La Ferrari 330GT Nembo Spyder : l'art en mouvement

| 13 Feb 2026

La beauté est une question particulièrement subjective, et pourtant, on pourrait affirmer qu'il existe certaines évidences qui peuvent être universellement reconnues pour leur magnificence esthétique. Qui oserait contester que la représentation magistrale de David par Michel-Ange est tout simplement magnifique ?

Ou que la cathédrale de Florence n'est pas spectaculaire ? Ou qu'un lever de soleil brumeux sur les collines de Toscane n'est pas sublime ?

Si nous sommes d'accord pour dire que de telles choses – aussi limitées soient-elles en nombre – peuvent être universellement exaltées, que personne ne pourrait jamais froncer les sourcils et murmurer des mots du genre « eh bien, ce n'est rien de spécial », alors j'ajouterais un autre candidat à la liste : la Ferrari 330 Nembo Spyder. Avant de poursuivre votre lecture, faites une pause, regardez les photos et imprégnez-vous-en. Y a-t-il jamais eu un mélange plus convaincant de muscles saillants et de courbes gracieuses ?

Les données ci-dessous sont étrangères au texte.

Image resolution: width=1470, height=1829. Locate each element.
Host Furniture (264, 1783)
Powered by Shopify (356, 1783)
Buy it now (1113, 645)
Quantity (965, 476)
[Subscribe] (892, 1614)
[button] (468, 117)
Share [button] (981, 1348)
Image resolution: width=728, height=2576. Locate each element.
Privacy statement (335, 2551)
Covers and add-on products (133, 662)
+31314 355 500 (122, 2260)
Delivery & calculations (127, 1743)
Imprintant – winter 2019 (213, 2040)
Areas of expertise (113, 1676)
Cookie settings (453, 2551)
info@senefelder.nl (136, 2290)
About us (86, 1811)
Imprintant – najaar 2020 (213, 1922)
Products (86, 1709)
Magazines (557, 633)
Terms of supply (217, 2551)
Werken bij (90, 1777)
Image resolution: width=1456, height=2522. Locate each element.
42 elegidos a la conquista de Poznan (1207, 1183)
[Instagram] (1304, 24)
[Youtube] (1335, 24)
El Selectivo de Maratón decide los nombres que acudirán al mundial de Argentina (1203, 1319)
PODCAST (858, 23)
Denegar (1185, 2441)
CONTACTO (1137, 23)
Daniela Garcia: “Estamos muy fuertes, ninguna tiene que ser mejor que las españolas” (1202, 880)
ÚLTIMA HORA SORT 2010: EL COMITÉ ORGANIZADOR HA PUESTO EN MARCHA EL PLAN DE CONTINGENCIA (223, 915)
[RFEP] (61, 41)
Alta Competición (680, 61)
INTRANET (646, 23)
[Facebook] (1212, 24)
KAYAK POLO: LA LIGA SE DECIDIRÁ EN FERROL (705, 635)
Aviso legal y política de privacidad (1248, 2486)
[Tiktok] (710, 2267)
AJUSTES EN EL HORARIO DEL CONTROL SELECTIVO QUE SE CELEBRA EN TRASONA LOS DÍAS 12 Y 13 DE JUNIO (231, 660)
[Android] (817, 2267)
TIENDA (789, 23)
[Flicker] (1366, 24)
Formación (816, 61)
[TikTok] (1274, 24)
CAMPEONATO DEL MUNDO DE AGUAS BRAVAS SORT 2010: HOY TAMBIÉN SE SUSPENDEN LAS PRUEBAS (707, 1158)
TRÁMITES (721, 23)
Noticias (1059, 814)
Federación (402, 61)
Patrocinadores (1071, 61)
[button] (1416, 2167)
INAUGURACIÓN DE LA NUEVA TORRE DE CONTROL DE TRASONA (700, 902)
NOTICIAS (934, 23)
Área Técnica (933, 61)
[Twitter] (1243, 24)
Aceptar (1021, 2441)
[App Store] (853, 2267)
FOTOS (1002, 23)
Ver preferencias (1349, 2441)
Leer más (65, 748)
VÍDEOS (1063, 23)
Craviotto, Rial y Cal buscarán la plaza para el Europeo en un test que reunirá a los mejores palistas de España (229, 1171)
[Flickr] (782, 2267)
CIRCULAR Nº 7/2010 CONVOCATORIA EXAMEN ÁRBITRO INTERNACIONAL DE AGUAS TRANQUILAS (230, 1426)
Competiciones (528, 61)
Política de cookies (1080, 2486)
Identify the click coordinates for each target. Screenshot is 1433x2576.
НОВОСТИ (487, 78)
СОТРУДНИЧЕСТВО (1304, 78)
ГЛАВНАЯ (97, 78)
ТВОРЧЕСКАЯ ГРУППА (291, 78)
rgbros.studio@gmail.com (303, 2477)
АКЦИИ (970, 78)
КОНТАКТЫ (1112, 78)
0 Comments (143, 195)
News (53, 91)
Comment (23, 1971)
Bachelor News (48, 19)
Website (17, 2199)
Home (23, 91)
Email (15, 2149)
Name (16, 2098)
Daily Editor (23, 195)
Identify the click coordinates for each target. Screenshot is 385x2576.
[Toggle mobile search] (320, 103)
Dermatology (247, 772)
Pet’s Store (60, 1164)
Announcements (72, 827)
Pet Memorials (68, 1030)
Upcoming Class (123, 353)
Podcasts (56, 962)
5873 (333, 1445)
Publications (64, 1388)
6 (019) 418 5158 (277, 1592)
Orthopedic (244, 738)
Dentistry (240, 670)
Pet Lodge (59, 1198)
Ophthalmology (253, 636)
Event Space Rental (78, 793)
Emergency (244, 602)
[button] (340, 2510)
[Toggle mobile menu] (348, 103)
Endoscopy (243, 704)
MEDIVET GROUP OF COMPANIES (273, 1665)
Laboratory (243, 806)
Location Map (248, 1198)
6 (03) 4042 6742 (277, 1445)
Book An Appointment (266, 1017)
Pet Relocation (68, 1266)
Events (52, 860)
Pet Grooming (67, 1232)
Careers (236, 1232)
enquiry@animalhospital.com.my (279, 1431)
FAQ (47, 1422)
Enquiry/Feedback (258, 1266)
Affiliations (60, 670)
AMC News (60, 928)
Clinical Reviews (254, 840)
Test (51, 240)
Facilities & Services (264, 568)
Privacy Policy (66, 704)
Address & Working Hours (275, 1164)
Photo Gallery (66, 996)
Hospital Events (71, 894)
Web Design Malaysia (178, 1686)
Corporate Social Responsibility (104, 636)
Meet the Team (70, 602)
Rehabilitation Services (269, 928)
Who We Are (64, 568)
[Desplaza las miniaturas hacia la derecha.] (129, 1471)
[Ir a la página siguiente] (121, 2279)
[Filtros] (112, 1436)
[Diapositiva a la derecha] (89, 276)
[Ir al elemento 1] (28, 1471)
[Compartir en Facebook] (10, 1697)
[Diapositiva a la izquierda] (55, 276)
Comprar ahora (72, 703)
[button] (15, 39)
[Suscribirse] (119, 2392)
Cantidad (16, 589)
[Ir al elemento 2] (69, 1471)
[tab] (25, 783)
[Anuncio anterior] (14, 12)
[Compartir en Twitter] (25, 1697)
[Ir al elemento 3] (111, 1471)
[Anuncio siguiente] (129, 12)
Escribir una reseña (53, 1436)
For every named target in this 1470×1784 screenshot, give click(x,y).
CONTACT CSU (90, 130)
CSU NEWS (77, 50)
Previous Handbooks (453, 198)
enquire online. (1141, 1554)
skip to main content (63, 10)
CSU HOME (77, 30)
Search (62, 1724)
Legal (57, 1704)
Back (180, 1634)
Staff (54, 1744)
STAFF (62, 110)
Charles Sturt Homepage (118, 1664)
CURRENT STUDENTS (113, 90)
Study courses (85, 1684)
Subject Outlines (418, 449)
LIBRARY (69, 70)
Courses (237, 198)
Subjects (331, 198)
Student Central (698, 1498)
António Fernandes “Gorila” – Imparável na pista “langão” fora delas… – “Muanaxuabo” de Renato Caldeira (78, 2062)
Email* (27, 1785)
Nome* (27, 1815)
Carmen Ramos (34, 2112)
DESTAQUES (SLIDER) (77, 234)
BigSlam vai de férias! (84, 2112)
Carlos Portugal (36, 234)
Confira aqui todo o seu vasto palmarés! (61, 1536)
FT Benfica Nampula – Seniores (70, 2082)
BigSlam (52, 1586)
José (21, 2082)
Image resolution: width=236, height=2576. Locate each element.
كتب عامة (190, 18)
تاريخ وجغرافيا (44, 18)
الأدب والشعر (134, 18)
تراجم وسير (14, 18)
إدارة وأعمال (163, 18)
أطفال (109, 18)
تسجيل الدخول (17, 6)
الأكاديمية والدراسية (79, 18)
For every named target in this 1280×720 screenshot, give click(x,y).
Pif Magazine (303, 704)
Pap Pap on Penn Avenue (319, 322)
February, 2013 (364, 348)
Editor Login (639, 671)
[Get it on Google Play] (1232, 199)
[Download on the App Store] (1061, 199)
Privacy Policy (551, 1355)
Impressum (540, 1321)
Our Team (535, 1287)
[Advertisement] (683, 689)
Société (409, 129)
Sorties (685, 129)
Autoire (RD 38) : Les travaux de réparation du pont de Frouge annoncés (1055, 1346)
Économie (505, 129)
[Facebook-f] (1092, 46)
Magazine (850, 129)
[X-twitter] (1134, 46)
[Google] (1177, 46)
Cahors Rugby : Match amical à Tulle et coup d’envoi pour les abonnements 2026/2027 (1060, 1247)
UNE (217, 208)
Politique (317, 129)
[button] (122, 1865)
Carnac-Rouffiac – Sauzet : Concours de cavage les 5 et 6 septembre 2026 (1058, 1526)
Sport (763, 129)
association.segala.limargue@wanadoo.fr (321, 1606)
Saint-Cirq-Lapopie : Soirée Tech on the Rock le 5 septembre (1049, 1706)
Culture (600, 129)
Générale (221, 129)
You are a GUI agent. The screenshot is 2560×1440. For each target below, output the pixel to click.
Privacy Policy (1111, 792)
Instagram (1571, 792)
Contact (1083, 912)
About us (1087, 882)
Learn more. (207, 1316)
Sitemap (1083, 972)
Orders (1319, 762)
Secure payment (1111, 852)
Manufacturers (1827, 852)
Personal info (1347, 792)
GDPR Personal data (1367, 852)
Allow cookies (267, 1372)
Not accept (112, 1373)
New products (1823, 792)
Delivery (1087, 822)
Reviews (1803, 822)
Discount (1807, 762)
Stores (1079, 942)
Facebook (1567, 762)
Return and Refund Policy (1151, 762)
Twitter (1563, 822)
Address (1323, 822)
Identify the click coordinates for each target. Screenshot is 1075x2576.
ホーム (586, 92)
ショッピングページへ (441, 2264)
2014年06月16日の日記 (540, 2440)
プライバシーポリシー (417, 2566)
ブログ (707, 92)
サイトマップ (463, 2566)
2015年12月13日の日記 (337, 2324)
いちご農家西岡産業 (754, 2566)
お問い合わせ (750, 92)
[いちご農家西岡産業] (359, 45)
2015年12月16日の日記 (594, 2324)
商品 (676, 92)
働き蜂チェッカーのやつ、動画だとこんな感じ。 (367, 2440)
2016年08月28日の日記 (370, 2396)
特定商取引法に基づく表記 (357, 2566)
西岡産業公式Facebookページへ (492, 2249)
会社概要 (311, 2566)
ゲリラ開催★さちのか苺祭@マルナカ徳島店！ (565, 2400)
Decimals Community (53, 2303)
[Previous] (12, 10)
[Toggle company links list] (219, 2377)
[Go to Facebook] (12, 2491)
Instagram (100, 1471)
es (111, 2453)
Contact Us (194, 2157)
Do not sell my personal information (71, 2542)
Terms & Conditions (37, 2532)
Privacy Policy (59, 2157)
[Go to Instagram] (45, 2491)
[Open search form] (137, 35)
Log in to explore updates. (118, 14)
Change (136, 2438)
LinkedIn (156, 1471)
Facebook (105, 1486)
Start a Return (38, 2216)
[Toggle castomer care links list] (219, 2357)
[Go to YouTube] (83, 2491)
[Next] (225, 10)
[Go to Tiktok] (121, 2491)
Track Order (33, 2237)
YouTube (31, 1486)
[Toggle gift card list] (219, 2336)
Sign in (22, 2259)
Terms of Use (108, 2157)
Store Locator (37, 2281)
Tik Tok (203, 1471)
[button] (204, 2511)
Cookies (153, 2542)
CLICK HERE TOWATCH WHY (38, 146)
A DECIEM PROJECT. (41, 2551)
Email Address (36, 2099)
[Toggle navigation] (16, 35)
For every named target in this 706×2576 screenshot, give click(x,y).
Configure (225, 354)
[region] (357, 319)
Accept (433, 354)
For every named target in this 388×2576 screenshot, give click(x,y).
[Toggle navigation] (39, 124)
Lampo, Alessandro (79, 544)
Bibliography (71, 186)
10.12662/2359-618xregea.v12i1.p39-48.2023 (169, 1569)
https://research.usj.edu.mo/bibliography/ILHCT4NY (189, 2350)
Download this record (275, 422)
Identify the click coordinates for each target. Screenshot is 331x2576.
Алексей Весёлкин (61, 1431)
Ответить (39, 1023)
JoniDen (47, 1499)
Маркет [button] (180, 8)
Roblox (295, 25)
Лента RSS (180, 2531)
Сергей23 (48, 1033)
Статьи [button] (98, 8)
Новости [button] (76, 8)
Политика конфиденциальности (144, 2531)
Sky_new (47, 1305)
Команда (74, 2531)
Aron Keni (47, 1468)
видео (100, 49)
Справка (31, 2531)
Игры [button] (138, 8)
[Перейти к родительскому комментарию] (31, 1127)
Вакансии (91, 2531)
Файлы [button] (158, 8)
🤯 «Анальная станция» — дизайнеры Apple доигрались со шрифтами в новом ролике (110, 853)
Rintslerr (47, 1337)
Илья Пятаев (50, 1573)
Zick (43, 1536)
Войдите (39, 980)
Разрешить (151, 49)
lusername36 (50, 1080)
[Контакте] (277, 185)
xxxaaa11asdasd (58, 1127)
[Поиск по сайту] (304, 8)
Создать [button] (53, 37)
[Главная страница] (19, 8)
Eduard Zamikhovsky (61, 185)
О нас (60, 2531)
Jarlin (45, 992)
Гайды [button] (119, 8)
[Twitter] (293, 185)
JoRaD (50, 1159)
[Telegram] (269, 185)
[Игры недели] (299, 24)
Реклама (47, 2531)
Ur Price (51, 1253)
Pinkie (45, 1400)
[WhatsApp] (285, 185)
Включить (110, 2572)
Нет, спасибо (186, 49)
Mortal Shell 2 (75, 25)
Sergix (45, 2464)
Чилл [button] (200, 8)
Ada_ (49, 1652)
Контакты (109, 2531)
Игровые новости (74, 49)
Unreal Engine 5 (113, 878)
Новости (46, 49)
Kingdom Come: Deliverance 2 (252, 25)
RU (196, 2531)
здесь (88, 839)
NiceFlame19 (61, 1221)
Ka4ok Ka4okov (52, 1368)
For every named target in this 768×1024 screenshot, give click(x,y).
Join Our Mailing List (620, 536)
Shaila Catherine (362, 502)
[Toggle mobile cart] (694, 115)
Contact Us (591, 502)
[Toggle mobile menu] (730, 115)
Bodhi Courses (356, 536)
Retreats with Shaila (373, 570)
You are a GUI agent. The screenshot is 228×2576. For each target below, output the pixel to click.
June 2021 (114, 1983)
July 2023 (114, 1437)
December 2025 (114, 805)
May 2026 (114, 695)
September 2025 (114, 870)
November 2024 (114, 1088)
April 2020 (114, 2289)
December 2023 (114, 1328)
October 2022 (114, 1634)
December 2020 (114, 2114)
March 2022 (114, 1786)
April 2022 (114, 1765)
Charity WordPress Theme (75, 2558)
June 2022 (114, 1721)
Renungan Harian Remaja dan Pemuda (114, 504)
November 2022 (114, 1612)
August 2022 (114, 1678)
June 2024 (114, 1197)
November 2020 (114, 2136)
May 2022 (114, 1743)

Le profil de base est absolument parfait, sans aucun angle incorrect ; ce sont les collines vallonnées de Toscane transformées en aluminium martelé à la main. Mais que serait cette vue sans la brume ou la lumière extraordinaire du petit matin, ces subtilités qui élèvent le simple joli au rang de véritable divin ? Pour figurer dans notre liste des beautés incontestables, une Ferrari doit offrir bien plus qu'un profil bien pensé, mais la Nembo y parvient. Magnifiquement.

Observez les détails, qui semblent si naturels que je parierais qu'ils ont dû demander beaucoup d'efforts pour être réalisés.

L'élégance simple de ces feux arrière ronds, les quatre larges ouïes qui ponctuent les flancs, les poignées de porte à crochet et bouton délicieusement simples, les pare-chocs arrière minces, les roues à rayons Borrani scintillantes. Voici une voiture d'une telle élégance que je défie quiconque de suggérer qu'elle n'a pas sa place parmi les plus grandes œuvres des plus grands maîtres de la Renaissance.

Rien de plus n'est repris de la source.